Item position entries:
· · ·
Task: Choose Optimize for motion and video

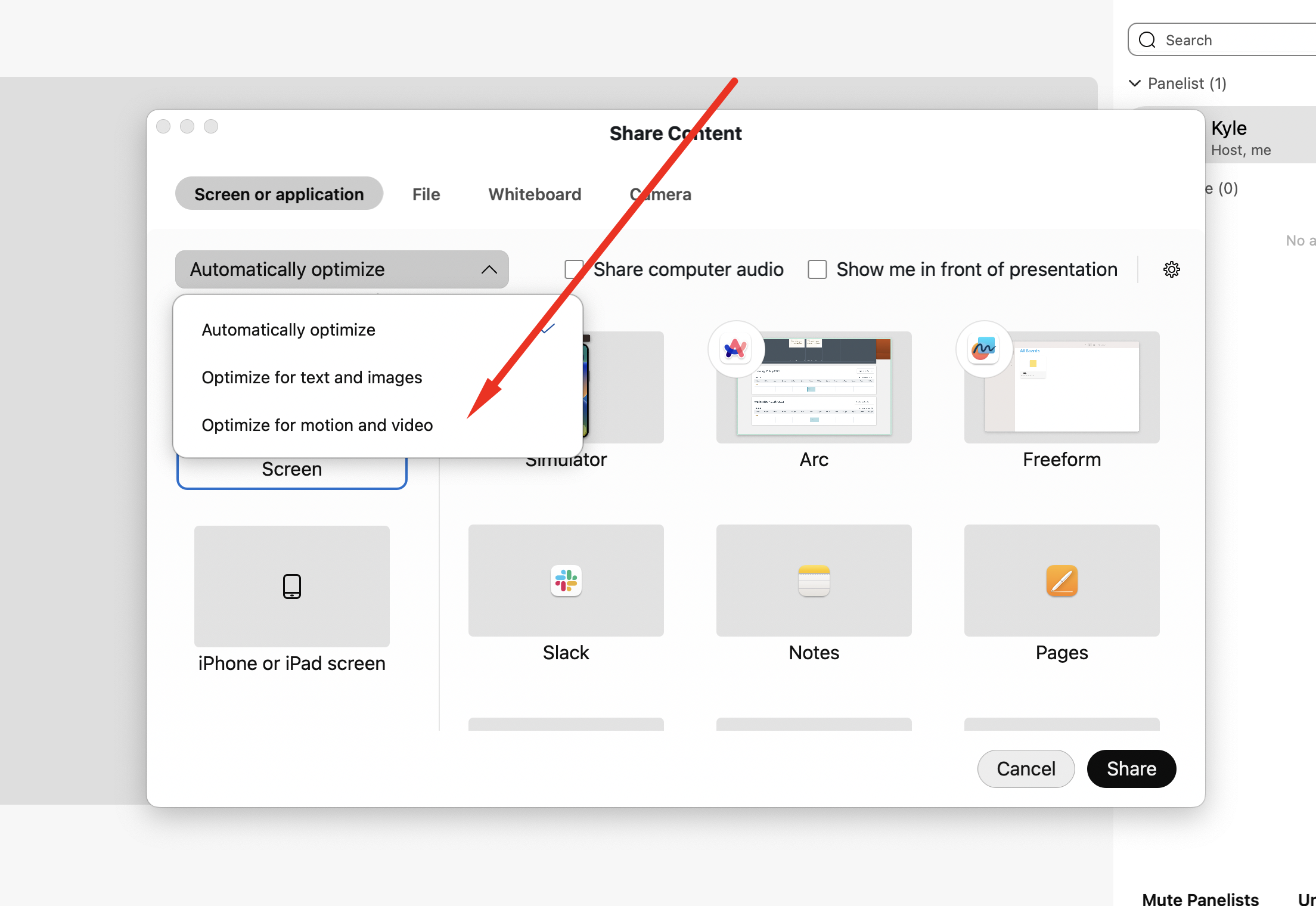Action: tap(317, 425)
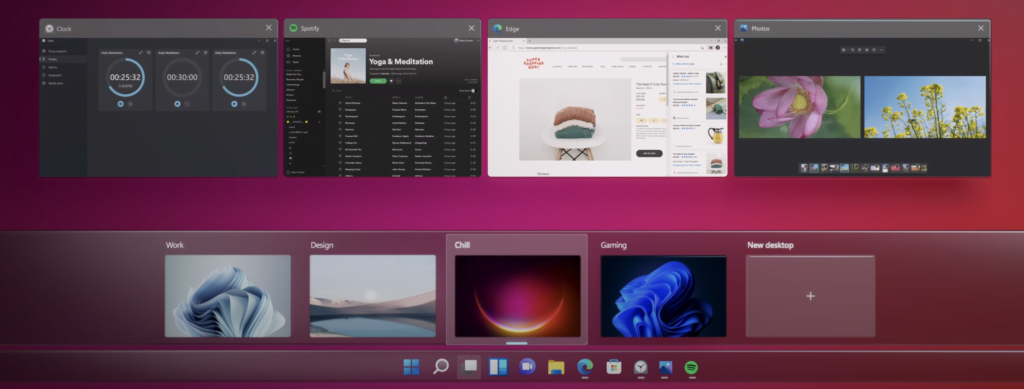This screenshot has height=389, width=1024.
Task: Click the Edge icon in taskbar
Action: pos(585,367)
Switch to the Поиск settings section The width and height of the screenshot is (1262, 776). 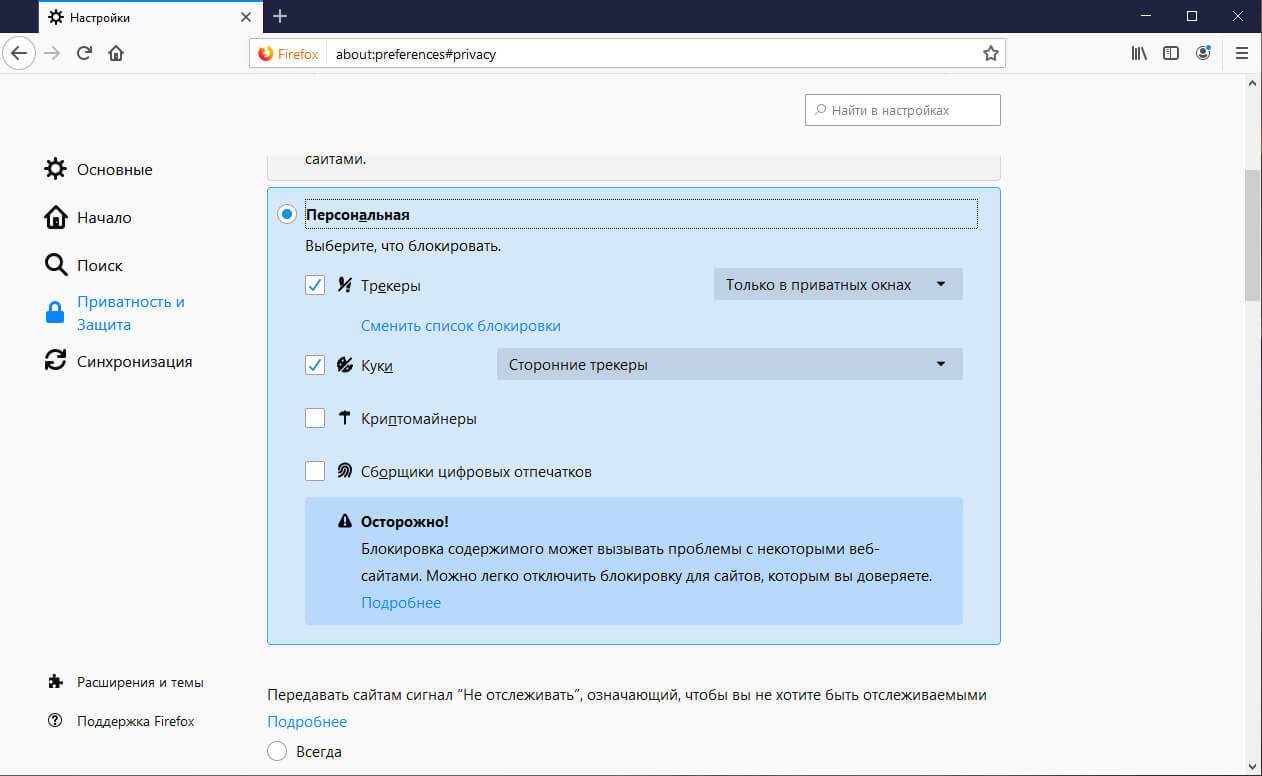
· · ·
▶ What to work on
Return every line of the records above word for word, leaving out the pictures.

▶ Exercise answer
Task: Choose Optimize for motion and video

Action: tap(317, 425)
This screenshot has height=389, width=1024.
Task: Click the Edge icon in taskbar
Action: pos(585,367)
Switch to the Поиск settings section The width and height of the screenshot is (1262, 776). 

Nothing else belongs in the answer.